- **Exercise**
Your task is to copy the lines of the data below from the line holding "How do I perform: Click the orange" through the line holding "has height=1568, width=529.", inclusive, exactly and with nothing added.

·····

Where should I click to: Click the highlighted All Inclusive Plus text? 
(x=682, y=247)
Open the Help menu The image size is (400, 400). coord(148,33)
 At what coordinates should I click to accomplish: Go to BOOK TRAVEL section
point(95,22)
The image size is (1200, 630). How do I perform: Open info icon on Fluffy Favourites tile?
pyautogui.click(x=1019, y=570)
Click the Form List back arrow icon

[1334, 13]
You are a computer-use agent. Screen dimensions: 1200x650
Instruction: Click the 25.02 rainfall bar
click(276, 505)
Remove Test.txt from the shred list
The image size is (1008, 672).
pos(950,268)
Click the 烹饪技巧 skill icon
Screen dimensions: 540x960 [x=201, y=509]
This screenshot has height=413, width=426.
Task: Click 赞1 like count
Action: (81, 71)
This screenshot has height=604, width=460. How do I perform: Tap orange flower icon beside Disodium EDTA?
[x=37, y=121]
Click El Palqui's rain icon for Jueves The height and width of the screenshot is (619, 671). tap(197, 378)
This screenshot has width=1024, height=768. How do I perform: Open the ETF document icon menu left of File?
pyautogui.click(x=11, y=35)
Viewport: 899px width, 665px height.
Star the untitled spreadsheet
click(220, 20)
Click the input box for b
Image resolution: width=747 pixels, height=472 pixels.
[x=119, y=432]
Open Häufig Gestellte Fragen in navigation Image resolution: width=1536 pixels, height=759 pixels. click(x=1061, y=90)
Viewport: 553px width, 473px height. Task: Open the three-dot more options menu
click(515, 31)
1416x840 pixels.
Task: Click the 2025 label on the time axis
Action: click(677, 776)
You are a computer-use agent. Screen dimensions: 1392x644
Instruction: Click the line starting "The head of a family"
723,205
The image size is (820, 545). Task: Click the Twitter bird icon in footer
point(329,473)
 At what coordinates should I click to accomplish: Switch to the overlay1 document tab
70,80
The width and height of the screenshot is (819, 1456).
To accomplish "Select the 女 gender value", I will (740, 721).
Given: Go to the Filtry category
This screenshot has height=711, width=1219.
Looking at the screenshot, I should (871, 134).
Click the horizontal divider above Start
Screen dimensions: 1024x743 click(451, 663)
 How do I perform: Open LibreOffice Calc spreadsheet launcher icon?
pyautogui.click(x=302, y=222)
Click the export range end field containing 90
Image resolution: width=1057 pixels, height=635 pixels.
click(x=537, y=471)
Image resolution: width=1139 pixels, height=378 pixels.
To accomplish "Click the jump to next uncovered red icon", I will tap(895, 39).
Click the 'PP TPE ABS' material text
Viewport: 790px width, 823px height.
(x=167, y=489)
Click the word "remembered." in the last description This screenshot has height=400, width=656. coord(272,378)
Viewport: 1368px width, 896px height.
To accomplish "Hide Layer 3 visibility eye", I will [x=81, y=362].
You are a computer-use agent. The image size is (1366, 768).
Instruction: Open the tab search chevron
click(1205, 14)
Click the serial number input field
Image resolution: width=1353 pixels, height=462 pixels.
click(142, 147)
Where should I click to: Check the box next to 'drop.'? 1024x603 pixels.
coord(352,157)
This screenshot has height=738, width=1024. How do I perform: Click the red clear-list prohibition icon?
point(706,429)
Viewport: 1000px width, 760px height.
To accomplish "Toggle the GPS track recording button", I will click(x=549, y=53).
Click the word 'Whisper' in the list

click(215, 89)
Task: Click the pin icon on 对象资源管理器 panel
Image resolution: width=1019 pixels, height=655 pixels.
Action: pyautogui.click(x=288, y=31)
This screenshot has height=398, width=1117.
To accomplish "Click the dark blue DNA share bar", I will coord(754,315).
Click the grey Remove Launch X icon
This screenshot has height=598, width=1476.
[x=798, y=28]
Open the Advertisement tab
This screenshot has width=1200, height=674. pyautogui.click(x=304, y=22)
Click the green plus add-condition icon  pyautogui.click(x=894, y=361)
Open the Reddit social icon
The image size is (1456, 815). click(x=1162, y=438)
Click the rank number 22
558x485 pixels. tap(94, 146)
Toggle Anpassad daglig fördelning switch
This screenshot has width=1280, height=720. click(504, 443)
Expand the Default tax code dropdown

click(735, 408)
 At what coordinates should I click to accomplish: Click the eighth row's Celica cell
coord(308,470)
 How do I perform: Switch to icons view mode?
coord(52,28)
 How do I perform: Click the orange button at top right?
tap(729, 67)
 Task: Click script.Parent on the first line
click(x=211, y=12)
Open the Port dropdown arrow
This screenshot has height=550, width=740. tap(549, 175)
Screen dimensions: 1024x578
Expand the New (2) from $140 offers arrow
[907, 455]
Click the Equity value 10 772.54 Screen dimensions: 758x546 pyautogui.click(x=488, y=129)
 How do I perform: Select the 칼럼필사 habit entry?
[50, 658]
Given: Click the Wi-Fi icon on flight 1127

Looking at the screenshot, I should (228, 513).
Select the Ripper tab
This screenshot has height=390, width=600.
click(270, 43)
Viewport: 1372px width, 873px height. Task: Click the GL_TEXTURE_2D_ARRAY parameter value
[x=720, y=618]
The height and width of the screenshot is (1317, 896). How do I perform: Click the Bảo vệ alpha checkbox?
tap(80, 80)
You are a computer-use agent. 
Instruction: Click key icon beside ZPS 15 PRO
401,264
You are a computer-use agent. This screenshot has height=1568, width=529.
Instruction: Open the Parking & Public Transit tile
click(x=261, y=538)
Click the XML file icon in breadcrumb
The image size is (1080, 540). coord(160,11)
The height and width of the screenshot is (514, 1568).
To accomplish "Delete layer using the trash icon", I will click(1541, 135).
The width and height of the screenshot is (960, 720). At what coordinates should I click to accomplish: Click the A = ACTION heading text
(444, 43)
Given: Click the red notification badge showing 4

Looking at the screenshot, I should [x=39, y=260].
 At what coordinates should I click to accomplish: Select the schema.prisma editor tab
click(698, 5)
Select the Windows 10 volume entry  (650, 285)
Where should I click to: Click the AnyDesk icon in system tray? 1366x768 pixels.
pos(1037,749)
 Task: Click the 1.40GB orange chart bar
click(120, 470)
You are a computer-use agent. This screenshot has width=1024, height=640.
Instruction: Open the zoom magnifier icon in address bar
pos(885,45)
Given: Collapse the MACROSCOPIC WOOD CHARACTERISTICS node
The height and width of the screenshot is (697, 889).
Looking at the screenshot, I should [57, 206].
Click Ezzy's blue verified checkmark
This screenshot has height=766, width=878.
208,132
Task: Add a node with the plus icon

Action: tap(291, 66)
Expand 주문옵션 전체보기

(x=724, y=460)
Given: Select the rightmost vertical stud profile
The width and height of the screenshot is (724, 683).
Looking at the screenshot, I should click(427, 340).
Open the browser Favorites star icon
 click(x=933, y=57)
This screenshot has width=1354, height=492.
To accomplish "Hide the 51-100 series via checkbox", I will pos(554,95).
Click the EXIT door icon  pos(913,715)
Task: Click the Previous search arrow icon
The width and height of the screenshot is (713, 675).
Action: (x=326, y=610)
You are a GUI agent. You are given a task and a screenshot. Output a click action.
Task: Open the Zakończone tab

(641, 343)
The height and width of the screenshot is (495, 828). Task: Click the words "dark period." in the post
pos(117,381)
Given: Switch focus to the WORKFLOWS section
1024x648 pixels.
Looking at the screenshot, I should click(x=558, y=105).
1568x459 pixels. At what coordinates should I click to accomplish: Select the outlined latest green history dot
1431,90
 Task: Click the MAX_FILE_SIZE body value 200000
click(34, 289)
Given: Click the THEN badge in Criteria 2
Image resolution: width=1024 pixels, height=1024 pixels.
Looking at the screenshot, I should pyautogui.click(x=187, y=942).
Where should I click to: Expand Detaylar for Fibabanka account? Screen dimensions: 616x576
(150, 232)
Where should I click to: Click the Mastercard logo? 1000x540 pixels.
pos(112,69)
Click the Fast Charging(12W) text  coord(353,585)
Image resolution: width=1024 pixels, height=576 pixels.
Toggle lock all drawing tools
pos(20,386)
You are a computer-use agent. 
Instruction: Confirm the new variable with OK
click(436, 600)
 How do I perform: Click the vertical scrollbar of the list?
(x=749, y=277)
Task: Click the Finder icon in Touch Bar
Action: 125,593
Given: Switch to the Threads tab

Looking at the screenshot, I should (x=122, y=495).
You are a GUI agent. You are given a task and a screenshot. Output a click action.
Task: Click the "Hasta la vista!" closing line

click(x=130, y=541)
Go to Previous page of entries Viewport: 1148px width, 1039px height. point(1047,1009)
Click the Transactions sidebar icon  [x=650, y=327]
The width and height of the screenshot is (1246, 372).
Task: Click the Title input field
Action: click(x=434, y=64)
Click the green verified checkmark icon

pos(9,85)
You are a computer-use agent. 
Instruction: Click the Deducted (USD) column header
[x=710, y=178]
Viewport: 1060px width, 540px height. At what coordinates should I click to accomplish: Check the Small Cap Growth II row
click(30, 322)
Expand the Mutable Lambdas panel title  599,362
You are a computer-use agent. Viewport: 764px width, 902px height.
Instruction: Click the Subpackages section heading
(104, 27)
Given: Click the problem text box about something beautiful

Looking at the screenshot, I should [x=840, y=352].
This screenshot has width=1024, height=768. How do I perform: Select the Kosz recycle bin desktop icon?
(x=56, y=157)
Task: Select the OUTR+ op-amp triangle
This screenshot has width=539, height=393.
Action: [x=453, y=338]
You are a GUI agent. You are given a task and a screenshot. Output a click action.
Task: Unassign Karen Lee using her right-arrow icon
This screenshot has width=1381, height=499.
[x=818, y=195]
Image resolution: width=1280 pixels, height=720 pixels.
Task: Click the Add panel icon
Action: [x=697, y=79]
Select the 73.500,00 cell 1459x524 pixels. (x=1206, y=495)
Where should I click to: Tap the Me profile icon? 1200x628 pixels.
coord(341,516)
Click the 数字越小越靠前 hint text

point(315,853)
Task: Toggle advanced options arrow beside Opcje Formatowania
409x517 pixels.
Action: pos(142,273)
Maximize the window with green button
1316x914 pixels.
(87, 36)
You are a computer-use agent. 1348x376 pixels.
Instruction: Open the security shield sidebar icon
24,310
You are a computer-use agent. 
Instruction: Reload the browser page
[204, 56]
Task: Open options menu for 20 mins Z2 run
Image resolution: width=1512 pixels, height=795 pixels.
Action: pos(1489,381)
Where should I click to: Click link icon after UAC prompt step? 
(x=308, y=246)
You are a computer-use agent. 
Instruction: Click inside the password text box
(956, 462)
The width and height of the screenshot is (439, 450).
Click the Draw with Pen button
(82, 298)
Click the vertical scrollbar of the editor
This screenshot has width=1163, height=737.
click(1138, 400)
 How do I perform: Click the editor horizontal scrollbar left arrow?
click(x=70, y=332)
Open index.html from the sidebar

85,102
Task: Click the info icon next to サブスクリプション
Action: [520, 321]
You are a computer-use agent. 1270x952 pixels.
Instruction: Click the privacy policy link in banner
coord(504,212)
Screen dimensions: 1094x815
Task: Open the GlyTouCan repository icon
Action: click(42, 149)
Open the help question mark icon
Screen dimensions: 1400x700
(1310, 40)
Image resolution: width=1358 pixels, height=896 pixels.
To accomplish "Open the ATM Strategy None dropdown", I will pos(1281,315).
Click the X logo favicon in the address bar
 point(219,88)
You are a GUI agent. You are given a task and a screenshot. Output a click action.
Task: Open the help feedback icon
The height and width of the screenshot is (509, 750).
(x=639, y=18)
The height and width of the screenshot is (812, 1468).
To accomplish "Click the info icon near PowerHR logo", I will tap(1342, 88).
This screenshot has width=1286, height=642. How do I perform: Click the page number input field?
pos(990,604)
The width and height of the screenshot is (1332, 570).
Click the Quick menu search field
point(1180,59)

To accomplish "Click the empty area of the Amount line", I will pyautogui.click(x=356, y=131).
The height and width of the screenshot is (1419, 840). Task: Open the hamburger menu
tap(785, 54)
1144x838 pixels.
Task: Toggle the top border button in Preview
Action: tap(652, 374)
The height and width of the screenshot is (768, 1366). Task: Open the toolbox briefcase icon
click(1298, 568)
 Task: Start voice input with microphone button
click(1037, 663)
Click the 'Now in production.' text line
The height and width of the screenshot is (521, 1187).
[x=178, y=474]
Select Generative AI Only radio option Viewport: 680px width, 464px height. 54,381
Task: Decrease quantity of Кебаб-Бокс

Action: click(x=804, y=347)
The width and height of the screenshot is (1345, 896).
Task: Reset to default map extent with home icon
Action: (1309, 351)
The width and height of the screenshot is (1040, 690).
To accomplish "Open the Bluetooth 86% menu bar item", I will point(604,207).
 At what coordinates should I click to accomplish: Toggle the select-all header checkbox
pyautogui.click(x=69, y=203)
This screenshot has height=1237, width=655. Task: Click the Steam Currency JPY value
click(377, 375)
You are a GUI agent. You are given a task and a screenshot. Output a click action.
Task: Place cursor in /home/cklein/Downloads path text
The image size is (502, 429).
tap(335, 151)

·····

- **Answer to this exercise**
 How do I perform: Click the orange button at top right?
tap(729, 67)
 Task: Click script.Parent on the first line
click(x=211, y=12)
Open the Port dropdown arrow
This screenshot has height=550, width=740. tap(549, 175)
Screen dimensions: 1024x578
Expand the New (2) from $140 offers arrow
[907, 455]
Click the Equity value 10 772.54 Screen dimensions: 758x546 pyautogui.click(x=488, y=129)
 How do I perform: Select the 칼럼필사 habit entry?
[50, 658]
Given: Click the Wi-Fi icon on flight 1127

Looking at the screenshot, I should (228, 513).
Select the Ripper tab
This screenshot has height=390, width=600.
click(270, 43)
Viewport: 1372px width, 873px height. Task: Click the GL_TEXTURE_2D_ARRAY parameter value
[x=720, y=618]
The height and width of the screenshot is (1317, 896). How do I perform: Click the Bảo vệ alpha checkbox?
tap(80, 80)
You are a computer-use agent. 
Instruction: Click key icon beside ZPS 15 PRO
401,264
You are a computer-use agent. This screenshot has height=1568, width=529.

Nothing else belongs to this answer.